KAHWE NATUNA (KOLOM BURALIMAR)

Pensil : Pensiun Usil

Kahwe kata lain dari kopi dalam bahasa Ranai Kabupaten Natuna, penamaan itu bahasa sehar-hari di sana. Kahwe berasal dari bahasa Arab yakni “qahwah”, sedangkan di Turkey disebut “kahveh”. Mau tahu artinya? Qahwah berarti kekuatan. Luarbiasa ya, baru tahu arti kopi itu sebenarnya kekuatan, lebih dahsyat lagi bahasa Ranai sebuah kota di utara provinsi Kepri, bahasanya mirip bahasa Arab dan Turkey.

Jika ke Ranai, kita akan dipelawa alias diajak minum kopi dengan ajakan ”yok ngahwe”. Bahasa Ranai memang unik dibandingkan beberapa bahasa melayu pada umumnya di Kepri.

Kalau di kabupaten kota di Kepri bahasa melayunya masih bisa kita mengerti, tapi di Ranai bahasa daerahnya sungguh sulit dicerna, kecuali jika kita sudah lama di sana, terus terang saya senang jika mendengar kawan-kawan di sana berdialog dengan logat dan bahasa Ranai. Karena saya tidak pengopi berat, kalau diajak biasanya, saya pilih minum kopi susu, mau tahu sebutan kopi susu di sana? Kopi nen atau kahwe nen. Nen itu artinya susu. Saya tidak bahas lebih lanjut arti kata nen ya..nanti kalau ketemu kita diskusikan..hehee.

Kabupaten Natuna, salah satu daerah di Provinsi Kepri, terletak di ujung utara, dimana ibukotanya adalah Ranai. Secara umum, Natuna dikenal luas dengan lautnya yang berbatasan dengan Laut China Selatan, dan diklaim oleh China sebagai bagian wilayahnya, bikin kita palak alias sakit hati. Sehingga diwacanakan diganti lautnya menjadi Laut Natuna Utara, tapi belum familiar, karena dunia internasional belum mengakuinya.

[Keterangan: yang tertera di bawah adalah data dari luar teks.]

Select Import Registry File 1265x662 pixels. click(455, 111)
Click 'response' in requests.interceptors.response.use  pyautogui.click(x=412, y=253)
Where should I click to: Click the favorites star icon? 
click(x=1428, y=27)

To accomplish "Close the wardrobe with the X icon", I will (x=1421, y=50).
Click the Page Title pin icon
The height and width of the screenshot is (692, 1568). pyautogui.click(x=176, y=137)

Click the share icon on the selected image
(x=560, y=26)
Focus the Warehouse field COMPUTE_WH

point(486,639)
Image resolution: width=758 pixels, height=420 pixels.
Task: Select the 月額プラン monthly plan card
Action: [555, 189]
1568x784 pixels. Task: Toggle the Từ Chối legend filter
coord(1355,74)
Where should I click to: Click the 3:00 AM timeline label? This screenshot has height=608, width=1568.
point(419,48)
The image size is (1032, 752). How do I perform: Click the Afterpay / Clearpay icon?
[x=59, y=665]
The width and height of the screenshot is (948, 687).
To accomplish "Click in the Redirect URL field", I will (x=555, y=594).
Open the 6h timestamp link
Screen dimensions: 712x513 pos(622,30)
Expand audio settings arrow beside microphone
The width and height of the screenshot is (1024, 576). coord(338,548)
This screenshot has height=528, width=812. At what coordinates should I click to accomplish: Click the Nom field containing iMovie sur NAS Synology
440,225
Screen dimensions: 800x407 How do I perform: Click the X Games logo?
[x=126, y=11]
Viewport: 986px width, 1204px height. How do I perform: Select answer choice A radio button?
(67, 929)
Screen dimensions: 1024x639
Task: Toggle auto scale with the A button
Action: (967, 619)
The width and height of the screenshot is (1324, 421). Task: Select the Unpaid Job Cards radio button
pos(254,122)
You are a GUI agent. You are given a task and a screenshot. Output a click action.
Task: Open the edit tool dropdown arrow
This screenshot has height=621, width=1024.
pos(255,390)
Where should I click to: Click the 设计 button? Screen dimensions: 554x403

Belum lagi cerita saat covid-19 berebak di negara tersebut, mahasiswa Indonesia yang bermukim di Wuhan tempat asal muasal awal covid-19 diungsikan dan dibawa ke Natuna. Entah apa pertimbangan saat itu Natuna jadi pilihan dan sempat terjadi polemik tapi akhirnya masyarakay bisa menerima. Saya pernah wacanakan dibuat tugu covid-19 di sana, sebagai penghormatan bahwa Natuna berjasa menampung mahasiswa asal Indonesia yang kuliah di Wuhan (RRT). Ditambah lagi perairan di wilayah ini sering dimasuki para nelayan Vietnam mencuri ikan, yang potensinya perikanan lautnya 100.000 ton lebih pertahun.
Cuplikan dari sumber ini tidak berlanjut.